The majority of the previous reports on the MRI findings of CMT were case reports or reports on a small number of patients. Parikh et al.9 enrolled 40 subjects with CMT in their study and concluded that MRI did not alter the treatment of these subjects. It is surmised that the different conclusions between our current study and Parikh's report is related to the number of surgical candidates who were included in the studies. Our study reported the MRI findings for 33 surgical candidates who showed a poor response to conservative treatment for CMT and they all showed large or multiple low signal intensities within the SCM. But 90% or more of the cases of CMT are known to respond well to conservative treatment and the majority of them would not have shown low signal intensity on neck MRI.
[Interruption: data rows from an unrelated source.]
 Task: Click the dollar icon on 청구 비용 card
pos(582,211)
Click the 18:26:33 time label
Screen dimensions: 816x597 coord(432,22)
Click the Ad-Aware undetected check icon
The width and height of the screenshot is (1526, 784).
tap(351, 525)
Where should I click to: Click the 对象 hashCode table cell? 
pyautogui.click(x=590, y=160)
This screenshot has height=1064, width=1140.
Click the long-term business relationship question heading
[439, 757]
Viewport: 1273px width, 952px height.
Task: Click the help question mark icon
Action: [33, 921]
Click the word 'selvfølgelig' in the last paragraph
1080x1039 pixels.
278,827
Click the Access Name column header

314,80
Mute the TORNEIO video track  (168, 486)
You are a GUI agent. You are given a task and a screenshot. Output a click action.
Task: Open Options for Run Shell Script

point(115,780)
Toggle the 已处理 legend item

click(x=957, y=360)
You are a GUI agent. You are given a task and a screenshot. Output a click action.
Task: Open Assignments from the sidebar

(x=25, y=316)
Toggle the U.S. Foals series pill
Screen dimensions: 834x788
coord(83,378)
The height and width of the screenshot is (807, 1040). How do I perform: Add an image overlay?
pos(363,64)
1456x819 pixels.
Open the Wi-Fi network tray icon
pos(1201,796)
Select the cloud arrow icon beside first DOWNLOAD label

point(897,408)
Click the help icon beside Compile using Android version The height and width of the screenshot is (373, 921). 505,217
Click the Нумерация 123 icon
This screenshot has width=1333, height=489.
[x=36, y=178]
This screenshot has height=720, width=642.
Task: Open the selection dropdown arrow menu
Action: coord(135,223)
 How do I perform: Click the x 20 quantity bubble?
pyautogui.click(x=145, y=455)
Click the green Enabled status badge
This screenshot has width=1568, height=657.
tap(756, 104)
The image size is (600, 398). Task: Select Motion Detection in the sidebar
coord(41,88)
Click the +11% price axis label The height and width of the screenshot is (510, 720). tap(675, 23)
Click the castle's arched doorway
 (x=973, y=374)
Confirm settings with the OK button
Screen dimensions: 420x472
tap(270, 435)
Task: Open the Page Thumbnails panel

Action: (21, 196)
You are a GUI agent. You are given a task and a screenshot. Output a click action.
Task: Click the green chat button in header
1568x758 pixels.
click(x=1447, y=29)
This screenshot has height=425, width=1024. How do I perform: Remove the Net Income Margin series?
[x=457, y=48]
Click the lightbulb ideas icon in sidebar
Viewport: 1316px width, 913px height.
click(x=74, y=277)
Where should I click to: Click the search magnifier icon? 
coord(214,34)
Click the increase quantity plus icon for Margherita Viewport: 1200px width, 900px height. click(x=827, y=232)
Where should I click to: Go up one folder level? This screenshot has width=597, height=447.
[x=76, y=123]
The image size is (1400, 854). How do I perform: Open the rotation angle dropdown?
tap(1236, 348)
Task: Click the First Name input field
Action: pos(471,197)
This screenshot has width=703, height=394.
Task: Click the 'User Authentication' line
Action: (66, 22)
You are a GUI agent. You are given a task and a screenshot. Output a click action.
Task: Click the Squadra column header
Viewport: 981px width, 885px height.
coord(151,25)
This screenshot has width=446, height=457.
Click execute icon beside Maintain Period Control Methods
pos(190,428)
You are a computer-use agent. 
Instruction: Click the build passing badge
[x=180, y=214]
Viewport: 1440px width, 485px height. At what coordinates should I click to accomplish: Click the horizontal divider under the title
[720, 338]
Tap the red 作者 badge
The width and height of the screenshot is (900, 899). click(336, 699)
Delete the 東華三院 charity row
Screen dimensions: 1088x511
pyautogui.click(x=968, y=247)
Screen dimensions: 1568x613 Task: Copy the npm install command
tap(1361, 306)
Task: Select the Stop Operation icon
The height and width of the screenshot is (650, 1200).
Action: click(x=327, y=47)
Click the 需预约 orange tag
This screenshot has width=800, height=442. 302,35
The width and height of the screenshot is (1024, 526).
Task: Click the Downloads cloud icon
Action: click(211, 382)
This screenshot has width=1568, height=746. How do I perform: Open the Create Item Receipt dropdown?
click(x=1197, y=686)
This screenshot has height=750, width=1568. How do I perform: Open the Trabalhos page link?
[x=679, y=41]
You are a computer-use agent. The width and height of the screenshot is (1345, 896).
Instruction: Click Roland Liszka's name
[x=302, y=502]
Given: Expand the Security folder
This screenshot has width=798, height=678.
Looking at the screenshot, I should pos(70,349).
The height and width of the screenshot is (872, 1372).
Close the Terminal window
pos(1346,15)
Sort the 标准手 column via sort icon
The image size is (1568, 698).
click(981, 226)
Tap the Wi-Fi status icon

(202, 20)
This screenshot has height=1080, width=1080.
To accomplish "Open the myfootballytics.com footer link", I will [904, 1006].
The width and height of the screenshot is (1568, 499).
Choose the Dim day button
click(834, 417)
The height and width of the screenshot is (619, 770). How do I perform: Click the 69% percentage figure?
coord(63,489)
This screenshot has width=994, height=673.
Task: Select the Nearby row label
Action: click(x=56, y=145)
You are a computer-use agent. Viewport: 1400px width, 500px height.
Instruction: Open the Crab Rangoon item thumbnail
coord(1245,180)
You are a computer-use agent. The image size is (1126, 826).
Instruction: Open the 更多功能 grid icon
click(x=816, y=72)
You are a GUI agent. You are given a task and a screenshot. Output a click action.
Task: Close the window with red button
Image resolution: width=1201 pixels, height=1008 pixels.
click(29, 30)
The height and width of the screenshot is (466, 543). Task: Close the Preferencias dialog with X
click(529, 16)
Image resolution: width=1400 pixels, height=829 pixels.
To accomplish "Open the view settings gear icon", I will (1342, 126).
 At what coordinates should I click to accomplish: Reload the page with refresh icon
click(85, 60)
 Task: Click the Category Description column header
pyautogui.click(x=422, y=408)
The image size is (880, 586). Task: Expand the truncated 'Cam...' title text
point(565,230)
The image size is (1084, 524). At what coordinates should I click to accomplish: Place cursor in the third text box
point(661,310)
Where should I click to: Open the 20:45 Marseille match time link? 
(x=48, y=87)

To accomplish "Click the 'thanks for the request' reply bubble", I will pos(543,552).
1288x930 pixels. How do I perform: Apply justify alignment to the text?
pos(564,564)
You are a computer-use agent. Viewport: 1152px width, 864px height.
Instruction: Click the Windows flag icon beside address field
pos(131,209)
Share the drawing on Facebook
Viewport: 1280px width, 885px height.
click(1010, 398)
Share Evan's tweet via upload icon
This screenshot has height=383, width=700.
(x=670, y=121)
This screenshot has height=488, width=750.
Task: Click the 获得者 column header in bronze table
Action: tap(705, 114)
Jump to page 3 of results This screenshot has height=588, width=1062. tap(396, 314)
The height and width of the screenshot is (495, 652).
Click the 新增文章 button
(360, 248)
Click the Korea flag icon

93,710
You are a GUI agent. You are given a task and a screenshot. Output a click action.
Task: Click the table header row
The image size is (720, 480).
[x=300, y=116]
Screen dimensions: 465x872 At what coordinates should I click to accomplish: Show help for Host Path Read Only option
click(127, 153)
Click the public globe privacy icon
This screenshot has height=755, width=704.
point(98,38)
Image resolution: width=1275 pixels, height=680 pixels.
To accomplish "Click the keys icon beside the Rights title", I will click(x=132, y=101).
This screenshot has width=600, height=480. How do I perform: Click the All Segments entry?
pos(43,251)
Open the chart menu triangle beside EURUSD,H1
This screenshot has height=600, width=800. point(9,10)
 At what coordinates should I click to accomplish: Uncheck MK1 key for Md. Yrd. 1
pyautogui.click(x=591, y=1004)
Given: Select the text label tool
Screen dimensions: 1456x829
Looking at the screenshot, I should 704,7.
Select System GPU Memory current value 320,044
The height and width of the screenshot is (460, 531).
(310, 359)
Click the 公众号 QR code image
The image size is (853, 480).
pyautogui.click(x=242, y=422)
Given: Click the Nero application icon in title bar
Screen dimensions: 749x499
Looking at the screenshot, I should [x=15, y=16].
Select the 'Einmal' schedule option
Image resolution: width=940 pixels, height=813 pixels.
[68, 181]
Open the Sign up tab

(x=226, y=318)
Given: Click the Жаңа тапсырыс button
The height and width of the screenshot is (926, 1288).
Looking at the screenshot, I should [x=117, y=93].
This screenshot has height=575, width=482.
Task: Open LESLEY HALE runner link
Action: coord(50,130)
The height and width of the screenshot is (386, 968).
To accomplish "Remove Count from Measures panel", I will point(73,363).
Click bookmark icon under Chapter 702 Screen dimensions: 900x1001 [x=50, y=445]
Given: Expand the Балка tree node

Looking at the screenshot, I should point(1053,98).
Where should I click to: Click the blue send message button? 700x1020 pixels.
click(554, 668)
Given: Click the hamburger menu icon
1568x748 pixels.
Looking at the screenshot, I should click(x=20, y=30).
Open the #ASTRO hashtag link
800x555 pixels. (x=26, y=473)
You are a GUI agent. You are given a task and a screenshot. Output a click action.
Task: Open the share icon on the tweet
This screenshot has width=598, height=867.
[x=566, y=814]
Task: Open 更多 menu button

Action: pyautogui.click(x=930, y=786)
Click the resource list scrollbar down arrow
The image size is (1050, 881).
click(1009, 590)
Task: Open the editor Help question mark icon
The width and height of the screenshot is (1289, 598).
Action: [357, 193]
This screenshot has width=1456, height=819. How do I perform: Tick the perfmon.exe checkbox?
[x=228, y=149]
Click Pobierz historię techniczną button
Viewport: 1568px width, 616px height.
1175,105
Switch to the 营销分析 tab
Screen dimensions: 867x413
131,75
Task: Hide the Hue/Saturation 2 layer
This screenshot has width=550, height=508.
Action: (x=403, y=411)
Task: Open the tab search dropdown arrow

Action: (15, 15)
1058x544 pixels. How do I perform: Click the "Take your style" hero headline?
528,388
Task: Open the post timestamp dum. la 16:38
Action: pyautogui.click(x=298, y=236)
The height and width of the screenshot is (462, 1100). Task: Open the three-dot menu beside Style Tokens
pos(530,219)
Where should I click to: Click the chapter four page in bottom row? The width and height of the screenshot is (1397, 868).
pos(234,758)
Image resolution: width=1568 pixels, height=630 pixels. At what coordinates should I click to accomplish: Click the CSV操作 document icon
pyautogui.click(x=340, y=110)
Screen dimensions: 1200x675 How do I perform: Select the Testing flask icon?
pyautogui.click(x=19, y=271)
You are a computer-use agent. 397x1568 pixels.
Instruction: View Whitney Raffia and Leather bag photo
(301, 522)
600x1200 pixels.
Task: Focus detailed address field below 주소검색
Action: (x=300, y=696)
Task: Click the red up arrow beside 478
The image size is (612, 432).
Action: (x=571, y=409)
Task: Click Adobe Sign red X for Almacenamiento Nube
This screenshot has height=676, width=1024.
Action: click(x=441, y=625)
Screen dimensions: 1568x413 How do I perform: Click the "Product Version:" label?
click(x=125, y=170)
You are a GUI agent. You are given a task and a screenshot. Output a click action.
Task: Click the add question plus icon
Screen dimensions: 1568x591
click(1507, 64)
This study has several significant limitations. First, this was not a randomized controlled trial but a retrospective review. During the study period, most of the neck MRIs were taken in order to determine whether surgical release was required. Further study with more children who show a good response to conservative management is required. Second, the histopathologic findings of the SCM were only from the children who showed incomplete recovery with stretching exercise, which means that we do not know the pathological changes of the majority of the children who showed a good response to conservative management. Further, all the muscle specimens for histopathologic study were taken from the lower end of the SCM because we conducted myotomy or myectomy through a skin incision just above the upper margin of the clavicle. If the CMT was located far from the lower end of the SCM, the muscle block that had the characteristic findings was not submitted for histopathologic study. Third, most of the subjects in this study had been given conservative management before they came to our hospital. But some neglected CMT cases who showed craniofacial asymmetry and had not had any previous physical therapy were enrolled in our study, and all of them also showed low signal intensity and interstitial fibrosis and/or aberrant tendon like dense connective tissue in the SCM and underwent surgical treatment.
Even with these limitations, the histopathologic findings and MRI findings demonstrated good correlation with each other and we were able to conclude that low signal intensities represent interstitial fibrosis with/without aberrant dense connective tissue. Based on these findings, we suggest that low signal intensities within the SCM on MRI are a strong indication for surgical release.